Kühn: Das weiß doch niemand. Na ja, vielleicht ist es auch ein bisschen meine Aufgabe als Beirat hier im Wohnheim, solche Auskünfte weiterzutragen. Schön wäre, wenn die Kultureinrichtungen ihre Angebote ins Haus schickten, so dass wir sie aushängen können. Noch besser wäre es allerdings, wenn Vertreter der jeweiligen Kultureinrichtung einmal im Jahr zu uns kämen, um ihr Programm vorzustellen. Aber natürlich muss bei den älteren Leuten auch der Wille, etwas zu unternehmen, vorhanden sein.

Und der fehlt?

Kühn: Ja, häufig schon. Das gilt sogar für Veranstaltungen im Haus und für Ausflüge, die wir mit Fahrdienst organisieren. Wir sind kaum losgefahren, da heißt es schon: Wann sind wir wieder zu Hause? Dabei haben wir hier viele Bewohner, die früher Oper- oder Theaterabonnenten waren. Aber — so schön man sich die Zerstreuung vorstellt — man mag von seinem geregelten Tagesablauf nur ungern abweichen. Ich glaube, das hat mit dem fortgeschrittenen Alter zu tun.

Spüren Sie bei sich selbst auch diese Zurückhaltung?

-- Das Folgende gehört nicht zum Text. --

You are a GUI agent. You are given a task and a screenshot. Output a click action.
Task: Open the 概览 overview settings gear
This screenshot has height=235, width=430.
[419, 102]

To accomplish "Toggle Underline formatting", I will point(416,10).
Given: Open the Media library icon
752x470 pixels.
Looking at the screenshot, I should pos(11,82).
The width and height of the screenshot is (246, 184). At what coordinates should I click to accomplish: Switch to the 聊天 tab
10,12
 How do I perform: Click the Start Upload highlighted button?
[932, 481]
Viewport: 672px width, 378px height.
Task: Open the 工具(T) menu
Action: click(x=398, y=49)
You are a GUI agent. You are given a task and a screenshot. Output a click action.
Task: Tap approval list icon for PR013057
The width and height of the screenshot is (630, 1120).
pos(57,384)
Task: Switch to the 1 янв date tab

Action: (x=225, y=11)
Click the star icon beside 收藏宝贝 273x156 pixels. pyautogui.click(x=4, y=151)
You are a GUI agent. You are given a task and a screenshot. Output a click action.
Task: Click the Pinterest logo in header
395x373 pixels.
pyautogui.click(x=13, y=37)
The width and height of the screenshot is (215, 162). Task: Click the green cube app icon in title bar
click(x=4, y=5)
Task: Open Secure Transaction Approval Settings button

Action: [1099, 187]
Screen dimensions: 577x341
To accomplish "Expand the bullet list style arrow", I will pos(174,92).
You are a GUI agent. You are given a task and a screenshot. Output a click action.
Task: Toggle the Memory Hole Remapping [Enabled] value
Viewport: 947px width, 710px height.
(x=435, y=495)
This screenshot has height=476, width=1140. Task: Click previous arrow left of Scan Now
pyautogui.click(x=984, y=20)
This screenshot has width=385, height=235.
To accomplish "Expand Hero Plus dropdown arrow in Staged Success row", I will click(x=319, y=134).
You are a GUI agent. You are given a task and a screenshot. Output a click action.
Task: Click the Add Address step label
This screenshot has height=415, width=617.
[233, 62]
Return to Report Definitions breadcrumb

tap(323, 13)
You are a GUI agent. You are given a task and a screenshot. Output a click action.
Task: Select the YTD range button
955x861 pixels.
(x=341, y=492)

Kühn: Ja, früher als mein Mann so krank war und mich nicht mehr begleiten konnte, bin ich alleine zu Konzerten und ins Theater gegangen. Heute fehlt mir manchmal der Impuls, etwas zu unternehmen. Ich brauche Anschub und gehe lieber in Begleitung aus. Man ist im Alter einfach auch schneller müde. Das ist auch ein Problem bei Museumsbesuchen.

Weil es dort keine Möglichkeiten zum Ausruhen gibt?

Kühn: Ja. Als wir zum Beispiel die Gursky-Ausstellung im Museum Kunstpalast besucht haben, war es dort sehr voll. Es gab nur wenige Sitzgelegenheiten, und die waren besetzt. Daraufhin haben einige von uns die Ausstellung nicht einmal zur Hälfte angeschaut. Sie haben sich ins Foyer oder draußen vor die Tür gesetzt und gewartet, bis wir wieder abfuhren.